* _What is needed_
Up to and including the line with "Screen dimensions: 1472x812", copy the records below exactly from their first line.

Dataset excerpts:

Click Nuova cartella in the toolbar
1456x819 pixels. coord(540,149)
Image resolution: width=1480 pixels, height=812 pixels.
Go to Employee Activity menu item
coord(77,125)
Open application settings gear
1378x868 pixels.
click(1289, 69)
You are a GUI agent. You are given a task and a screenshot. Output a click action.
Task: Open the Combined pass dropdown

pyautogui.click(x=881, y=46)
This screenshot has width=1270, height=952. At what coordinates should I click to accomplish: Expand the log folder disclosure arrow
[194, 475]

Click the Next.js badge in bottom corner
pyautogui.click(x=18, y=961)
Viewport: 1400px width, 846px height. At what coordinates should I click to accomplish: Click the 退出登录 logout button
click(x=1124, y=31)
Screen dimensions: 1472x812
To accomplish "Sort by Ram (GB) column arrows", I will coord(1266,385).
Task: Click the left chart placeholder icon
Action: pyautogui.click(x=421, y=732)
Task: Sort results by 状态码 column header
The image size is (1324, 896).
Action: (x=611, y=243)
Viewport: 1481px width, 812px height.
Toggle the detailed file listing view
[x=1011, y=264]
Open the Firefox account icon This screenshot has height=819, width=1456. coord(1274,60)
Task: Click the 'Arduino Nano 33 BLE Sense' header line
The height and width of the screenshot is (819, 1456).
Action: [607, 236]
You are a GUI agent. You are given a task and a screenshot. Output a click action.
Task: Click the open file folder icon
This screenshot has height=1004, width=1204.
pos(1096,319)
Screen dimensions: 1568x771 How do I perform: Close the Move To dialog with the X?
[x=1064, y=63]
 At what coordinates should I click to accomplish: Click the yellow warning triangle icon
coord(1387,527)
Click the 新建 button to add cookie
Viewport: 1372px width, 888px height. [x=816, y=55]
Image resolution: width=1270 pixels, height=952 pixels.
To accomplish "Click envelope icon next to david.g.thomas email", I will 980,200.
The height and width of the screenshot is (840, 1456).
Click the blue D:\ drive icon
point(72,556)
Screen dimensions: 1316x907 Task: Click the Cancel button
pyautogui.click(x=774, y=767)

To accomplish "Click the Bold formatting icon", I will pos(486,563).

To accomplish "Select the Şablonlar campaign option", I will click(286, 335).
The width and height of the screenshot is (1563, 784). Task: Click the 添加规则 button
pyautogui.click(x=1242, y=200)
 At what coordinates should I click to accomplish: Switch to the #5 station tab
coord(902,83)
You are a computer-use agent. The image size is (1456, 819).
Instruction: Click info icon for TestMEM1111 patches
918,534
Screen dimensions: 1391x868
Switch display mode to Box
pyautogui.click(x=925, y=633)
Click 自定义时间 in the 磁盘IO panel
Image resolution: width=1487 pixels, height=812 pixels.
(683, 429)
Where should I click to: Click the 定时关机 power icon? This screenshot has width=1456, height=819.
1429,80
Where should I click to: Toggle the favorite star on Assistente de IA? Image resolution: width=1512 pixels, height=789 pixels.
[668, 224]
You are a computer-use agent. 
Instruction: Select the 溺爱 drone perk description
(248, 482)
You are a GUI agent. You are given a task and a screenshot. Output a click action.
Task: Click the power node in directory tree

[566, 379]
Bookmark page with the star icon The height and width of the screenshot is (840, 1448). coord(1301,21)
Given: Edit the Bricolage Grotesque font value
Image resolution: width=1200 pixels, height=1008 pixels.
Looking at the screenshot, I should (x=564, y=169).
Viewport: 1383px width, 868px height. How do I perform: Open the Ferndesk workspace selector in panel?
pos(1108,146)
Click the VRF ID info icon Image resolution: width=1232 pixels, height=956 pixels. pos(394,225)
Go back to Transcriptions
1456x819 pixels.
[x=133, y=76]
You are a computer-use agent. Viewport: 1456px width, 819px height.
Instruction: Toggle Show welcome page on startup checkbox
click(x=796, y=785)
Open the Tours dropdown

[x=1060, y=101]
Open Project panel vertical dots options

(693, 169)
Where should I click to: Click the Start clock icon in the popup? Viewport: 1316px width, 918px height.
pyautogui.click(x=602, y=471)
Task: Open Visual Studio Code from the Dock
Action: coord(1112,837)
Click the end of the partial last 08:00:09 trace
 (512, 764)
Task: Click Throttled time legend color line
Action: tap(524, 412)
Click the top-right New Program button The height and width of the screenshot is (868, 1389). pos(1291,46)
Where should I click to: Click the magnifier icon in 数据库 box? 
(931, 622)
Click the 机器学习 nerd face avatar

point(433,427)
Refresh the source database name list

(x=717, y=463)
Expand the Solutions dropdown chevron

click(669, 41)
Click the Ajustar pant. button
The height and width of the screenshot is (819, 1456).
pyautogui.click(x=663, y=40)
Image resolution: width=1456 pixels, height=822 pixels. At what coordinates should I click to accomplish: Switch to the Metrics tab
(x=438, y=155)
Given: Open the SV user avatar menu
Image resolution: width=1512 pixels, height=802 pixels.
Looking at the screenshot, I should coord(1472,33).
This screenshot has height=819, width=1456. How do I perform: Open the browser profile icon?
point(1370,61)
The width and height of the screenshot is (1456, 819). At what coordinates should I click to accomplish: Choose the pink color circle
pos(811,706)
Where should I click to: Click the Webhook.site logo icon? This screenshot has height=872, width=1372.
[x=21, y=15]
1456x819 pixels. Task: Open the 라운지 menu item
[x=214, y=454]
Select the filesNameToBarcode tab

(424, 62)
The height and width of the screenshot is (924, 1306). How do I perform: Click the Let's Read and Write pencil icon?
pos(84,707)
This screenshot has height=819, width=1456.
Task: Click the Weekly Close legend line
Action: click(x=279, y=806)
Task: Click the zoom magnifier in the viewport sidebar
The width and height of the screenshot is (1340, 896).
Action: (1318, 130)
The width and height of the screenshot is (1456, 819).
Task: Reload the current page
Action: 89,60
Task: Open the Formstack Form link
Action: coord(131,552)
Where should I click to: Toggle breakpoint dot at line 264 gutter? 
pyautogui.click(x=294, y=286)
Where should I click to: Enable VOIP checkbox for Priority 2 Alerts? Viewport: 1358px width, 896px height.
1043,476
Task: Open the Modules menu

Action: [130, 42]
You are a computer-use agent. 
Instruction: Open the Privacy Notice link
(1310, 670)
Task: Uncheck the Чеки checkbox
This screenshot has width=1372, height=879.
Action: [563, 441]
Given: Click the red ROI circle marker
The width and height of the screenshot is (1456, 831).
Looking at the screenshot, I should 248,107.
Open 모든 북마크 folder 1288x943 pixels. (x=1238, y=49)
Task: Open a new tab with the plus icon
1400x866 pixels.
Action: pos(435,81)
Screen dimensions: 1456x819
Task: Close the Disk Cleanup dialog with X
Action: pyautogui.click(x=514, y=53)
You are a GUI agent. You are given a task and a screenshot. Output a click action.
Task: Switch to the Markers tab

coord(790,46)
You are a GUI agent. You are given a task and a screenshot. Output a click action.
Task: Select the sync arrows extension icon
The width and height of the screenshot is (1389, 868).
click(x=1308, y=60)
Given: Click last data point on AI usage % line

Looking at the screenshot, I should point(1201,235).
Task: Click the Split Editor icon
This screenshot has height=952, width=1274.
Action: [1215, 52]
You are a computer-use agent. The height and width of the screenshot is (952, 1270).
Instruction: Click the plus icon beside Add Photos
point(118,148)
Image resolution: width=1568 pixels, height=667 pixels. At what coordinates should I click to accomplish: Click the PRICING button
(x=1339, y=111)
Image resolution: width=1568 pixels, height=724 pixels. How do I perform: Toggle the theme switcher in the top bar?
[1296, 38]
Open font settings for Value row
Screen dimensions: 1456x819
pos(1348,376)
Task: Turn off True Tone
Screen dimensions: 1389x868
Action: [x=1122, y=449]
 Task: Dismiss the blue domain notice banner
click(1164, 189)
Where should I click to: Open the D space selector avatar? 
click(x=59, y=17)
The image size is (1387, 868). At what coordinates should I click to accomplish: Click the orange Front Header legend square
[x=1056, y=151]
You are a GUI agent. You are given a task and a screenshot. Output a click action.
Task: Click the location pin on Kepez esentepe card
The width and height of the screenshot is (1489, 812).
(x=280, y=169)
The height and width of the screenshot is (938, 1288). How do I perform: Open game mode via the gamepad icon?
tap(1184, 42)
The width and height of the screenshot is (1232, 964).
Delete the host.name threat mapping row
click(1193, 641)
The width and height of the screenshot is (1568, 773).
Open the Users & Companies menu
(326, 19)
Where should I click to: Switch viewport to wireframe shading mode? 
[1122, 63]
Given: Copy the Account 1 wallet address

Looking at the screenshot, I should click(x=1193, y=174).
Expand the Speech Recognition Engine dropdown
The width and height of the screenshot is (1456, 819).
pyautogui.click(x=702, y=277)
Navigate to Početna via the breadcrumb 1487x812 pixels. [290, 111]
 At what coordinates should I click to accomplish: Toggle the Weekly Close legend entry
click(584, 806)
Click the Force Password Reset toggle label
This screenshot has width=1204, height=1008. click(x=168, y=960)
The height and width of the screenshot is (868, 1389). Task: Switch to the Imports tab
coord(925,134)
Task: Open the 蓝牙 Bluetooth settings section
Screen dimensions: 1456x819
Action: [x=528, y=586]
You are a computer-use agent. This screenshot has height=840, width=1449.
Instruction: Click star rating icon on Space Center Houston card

* _Problem solution_
Click Nuova cartella in the toolbar
1456x819 pixels. coord(540,149)
Image resolution: width=1480 pixels, height=812 pixels.
Go to Employee Activity menu item
coord(77,125)
Open application settings gear
1378x868 pixels.
click(1289, 69)
You are a GUI agent. You are given a task and a screenshot. Output a click action.
Task: Open the Combined pass dropdown

pyautogui.click(x=881, y=46)
This screenshot has width=1270, height=952. At what coordinates should I click to accomplish: Expand the log folder disclosure arrow
[194, 475]

Click the Next.js badge in bottom corner
pyautogui.click(x=18, y=961)
Viewport: 1400px width, 846px height. At what coordinates should I click to accomplish: Click the 退出登录 logout button
click(x=1124, y=31)
Screen dimensions: 1472x812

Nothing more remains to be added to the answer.